* begin Supplied entries *
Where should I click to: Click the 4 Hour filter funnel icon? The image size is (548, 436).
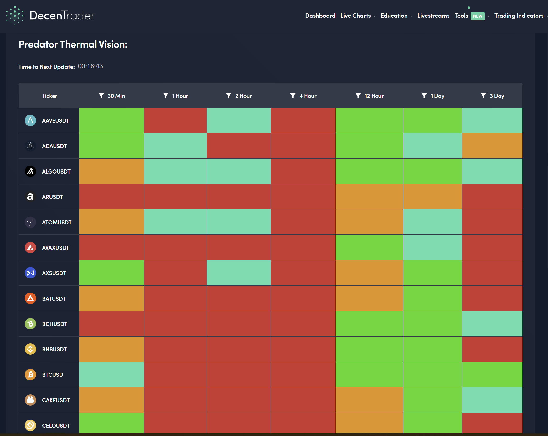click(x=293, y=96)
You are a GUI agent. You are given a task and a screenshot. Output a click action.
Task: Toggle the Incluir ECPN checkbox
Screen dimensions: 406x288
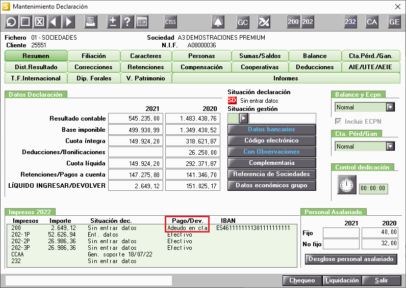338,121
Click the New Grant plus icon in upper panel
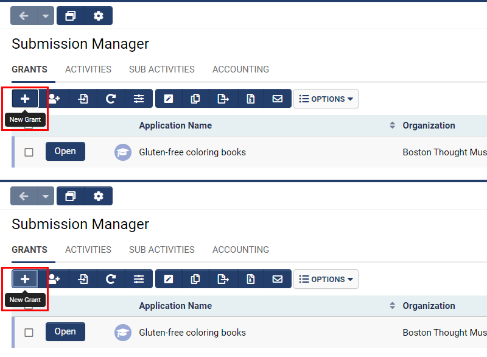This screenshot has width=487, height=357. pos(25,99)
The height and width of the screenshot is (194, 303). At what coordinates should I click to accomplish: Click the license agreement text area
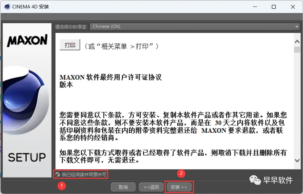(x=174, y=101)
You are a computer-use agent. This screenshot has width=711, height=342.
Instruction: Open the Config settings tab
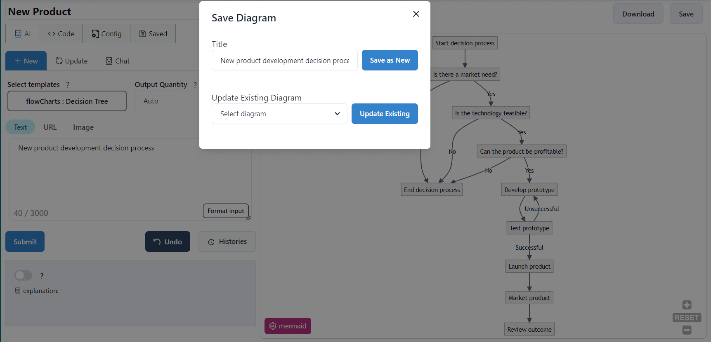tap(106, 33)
* end Supplied entries *
* begin Supplied entries *
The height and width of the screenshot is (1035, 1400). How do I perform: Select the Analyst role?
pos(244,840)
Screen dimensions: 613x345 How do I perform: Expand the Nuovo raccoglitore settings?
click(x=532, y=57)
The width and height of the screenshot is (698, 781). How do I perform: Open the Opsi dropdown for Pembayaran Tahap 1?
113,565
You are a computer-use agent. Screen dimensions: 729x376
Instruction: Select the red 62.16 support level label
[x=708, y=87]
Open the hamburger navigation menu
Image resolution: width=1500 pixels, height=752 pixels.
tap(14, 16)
* end Supplied entries *
_Stated problem_
Convert the data lines into a Markdown table with the columns Row and Line, numbering each row and leaving out blank lines. Begin at the line that contains "The height and width of the screenshot is (1035, 1400)." and stop after the line that contains "tap(14, 16)".

_Reply_
| Row | Line |
|---|---|
| 1 | The height and width of the screenshot is (1035, 1400). How do I perform: Select the Analyst role? |
| 2 | pos(244,840) |
| 3 | Screen dimensions: 613x345 How do I perform: Expand the Nuovo raccoglitore settings? |
| 4 | click(x=532, y=57) |
| 5 | The width and height of the screenshot is (698, 781). How do I perform: Open the Opsi dropdown for Pembayaran Tahap 1? |
| 6 | 113,565 |
| 7 | You are a computer-use agent. Screen dimensions: 729x376 |
| 8 | Instruction: Select the red 62.16 support level label |
| 9 | [x=708, y=87] |
| 10 | Open the hamburger navigation menu |
| 11 | Image resolution: width=1500 pixels, height=752 pixels. |
| 12 | tap(14, 16) |